Mark
Collective dreaming under the bridge

year:    2025
place:    Prague

concept and intervention:    Savka Marenić
photos:    Nika Datiashvili
sound design:    Jonáš Balcar
collaboration:    UMPRUM
Lectors:    Adina Voldrábová, Aneta Bočková, Tereza Melková, Milena Raičević, Jasmína Lustigová, Savka Marenić


What if a neglected public space became a place of listening, imagination, and care? What happens when a parking lot turn into a public space for dreaming — a square of dreams?

For one day, a parking lot hidden under Nusle Bridge, at the corner of Oldřichova and Svatoplukova streets, was transformed into a public space for collective dreaming and listening. The textile installation, together with an audio story and sound,invited passersby and inhabitants to slow down, lie down, and listen — to the space, to themselves, and to the subtle voices of what usually remains unheard. Listening became a way of care, a way of noticing what these neglected and “weird” places can offer when we pause long enough to hear them.

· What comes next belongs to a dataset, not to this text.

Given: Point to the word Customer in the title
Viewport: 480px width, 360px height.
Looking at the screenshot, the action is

After the shared dreaming, participants continued through creative tasks: small performances, sewing sessions, and writing letters to the Cloak in their collective diary. Together we imagined how this particular space could be transformed through our own needs, wishes, and gestures of care.

This participatory, performative installation is part of an ongoing artistic research project exploring how fiction, imagination, sound, and performative gestures can help reimagine and recover urban public spaces, while strengthening their communal potential. It follows the project Whisper in the Valley, an interactive audio walk that used the fiction of the magical Cloak to uncover hidden stories of the Nusle Valley — a collective walk with performers, followed by an audio story and field recordings.

The installation is also part of the development of an upcoming book, The Cloak, a speculative fiction work that blends collective imagination, performative events, narrative, and ecological awareness. Through personal, collective, and more-than-human perspectives, the Cloak invites readers, participants, and residents into a sensory engagement with overlooked and vulnerable spaces in the Nusle Valley. It demonstrates how small gestures, imagination, and shared creation can transform our perception of these places.

The fairy cloak is just a piece of fabric, without body, name, or gender. Yet it becomes a symbol of connection, care, and exploration, not only with the space itself but also within ourselves. The book embraces a participatory approach, inviting residents to co-create narratives, experience differently these spaces and deepen their connection with the environments and spaces around them.